Pope Francis says same-sex couples should be ‘legally’ protected by civil unions
Pope Francis is calling for same-sex couples to be "legally" protected by civil union laws.
"Homosexuals have a right to be a part of the family," the Pope says in a new documentary, Catholic News Agency reports. "They're children of God and have a right to a family. Nobody should be thrown out, or be made miserable because of it."
Later, Pope Francis defended his remarks in the film, saying, "What we have to create is a civil union law. That way they are legally covered."
"I stood up for that," he added.
The Pope said nothing about the morality of same-sex relationships, which the Catholic Church still vehemently opposes.
The Vatican leader's remarks, while a step forward, show the Roman Catholic Church continues to treat LGBTQ people unequally.
Some are calling the Pope's remarks a "major shift," and a "long overdue moment." Others have noted to Catholics in countries where same-sex relationships or marriages are banned it is a welcome sign.
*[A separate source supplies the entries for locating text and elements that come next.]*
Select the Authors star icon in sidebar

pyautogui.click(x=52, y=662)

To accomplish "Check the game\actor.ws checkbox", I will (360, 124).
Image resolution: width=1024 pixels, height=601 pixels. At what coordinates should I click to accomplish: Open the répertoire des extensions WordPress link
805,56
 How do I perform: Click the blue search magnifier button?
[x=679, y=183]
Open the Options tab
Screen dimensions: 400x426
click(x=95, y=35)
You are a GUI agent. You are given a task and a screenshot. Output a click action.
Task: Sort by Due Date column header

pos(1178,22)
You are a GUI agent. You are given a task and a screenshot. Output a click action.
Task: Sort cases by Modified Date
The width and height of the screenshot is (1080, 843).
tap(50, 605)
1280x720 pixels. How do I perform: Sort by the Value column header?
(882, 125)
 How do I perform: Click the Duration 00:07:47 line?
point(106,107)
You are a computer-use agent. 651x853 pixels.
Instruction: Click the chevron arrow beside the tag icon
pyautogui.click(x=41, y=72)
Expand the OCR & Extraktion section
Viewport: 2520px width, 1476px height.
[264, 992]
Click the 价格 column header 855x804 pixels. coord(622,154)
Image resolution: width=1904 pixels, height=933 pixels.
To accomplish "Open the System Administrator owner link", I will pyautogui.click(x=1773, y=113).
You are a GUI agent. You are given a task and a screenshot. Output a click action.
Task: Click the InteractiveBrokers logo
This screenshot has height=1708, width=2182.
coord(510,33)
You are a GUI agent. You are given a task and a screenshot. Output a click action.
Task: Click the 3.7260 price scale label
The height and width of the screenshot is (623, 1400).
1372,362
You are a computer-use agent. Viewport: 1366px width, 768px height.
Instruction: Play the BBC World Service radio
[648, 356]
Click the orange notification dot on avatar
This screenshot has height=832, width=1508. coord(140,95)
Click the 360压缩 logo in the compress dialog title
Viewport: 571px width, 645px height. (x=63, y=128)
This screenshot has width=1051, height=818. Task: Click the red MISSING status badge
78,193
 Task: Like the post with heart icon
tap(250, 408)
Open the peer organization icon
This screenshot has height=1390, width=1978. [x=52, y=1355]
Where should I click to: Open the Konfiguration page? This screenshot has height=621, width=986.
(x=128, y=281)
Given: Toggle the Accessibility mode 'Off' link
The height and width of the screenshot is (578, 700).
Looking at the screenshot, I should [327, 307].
Pope Francis continues to oppose marriage for same-sex couples. He has a lengthy record of vacillating between making compassionate statements about same-sex couples and gay people, while denouncing in the strongest possible terms affording them the same rights and responsibilities as those in different-sex marriages.
In 2014, for example, Pope Francis called same-sex marriage "anthropological regression."
One year later he said same-sex marriage threatened to "disfigure God's plan." He later called marriages of same-sex couples "disfigured." Also in 2015 he announced support for constitutional bans on marriage and adoption by same-sex couples.
The following year Francis said the Catholic Church and Christians "must ask forgiveness" and "apologize" to gay people. In 2018 the Pope reportedly told a gay man, "God made you like this. God loves you like this. The Pope loves you like this and you should love yourself and not worry about what people say."